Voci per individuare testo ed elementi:
------------------------------
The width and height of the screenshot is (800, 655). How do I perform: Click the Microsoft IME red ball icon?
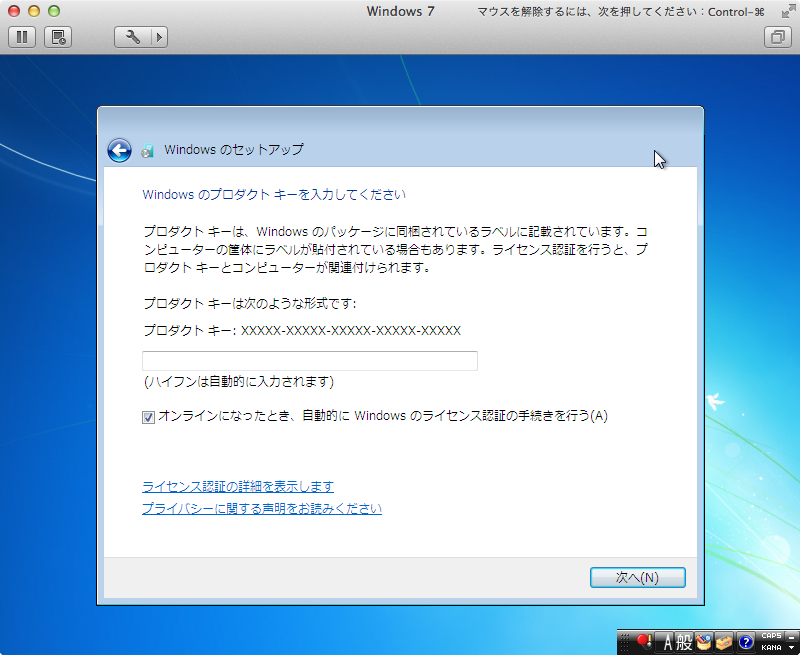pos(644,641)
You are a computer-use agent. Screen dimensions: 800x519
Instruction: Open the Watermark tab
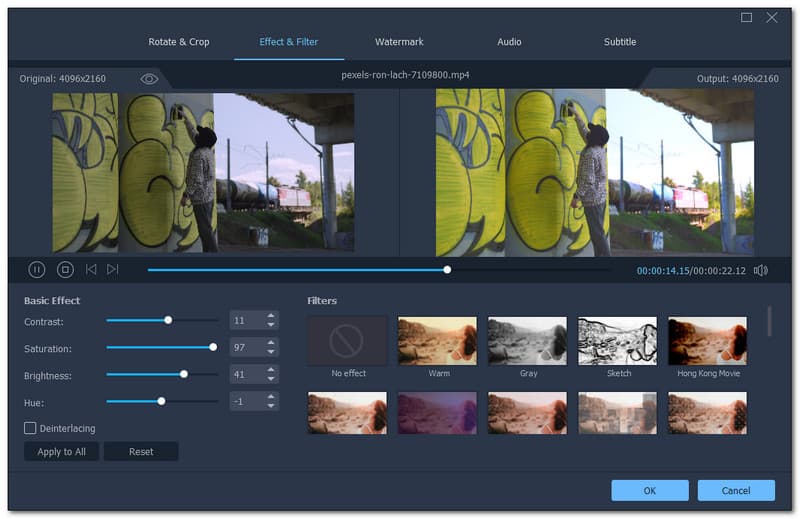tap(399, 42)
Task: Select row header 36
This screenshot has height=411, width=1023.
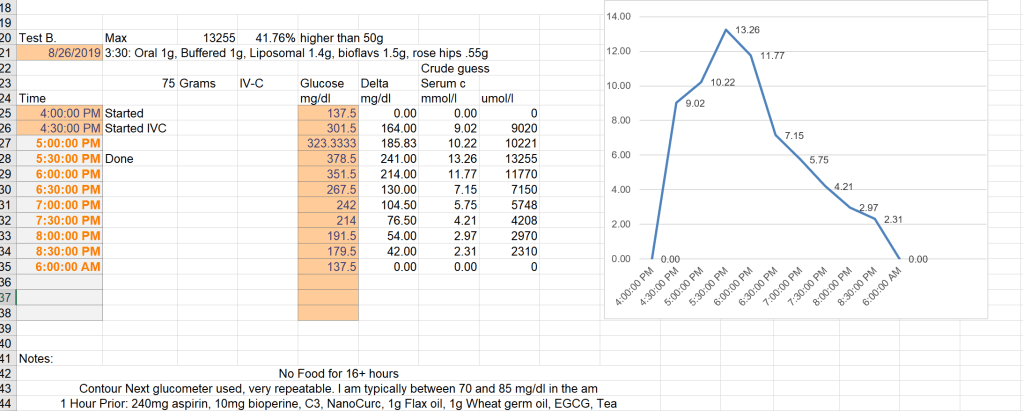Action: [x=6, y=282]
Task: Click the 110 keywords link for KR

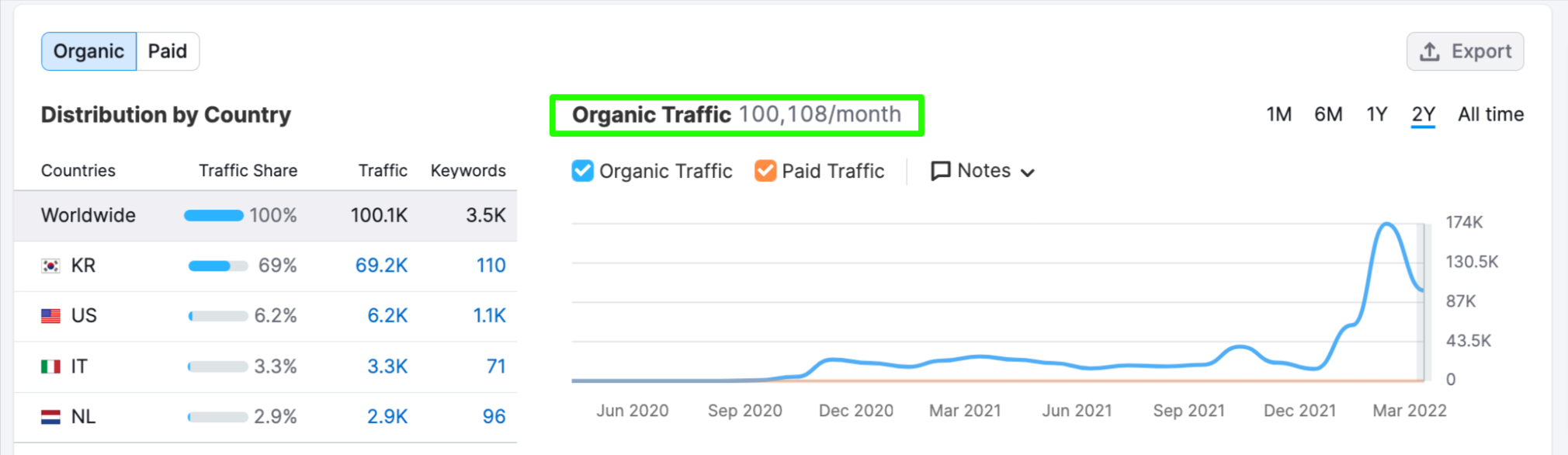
------------------------------
REQUISITI: Per favore, ricopia parola per parola tutto l'elenco qui sopra, tralasciando le immagini nella risposta.

RISPOSTA AL COMPITO:
The width and height of the screenshot is (800, 655). How do I perform: Click the Microsoft IME red ball icon?
pos(644,641)
You are a computer-use agent. Screen dimensions: 800x519
Instruction: Open the Watermark tab
tap(399, 42)
Task: Select row header 36
This screenshot has height=411, width=1023.
Action: [x=6, y=282]
Task: Click the 110 keywords link for KR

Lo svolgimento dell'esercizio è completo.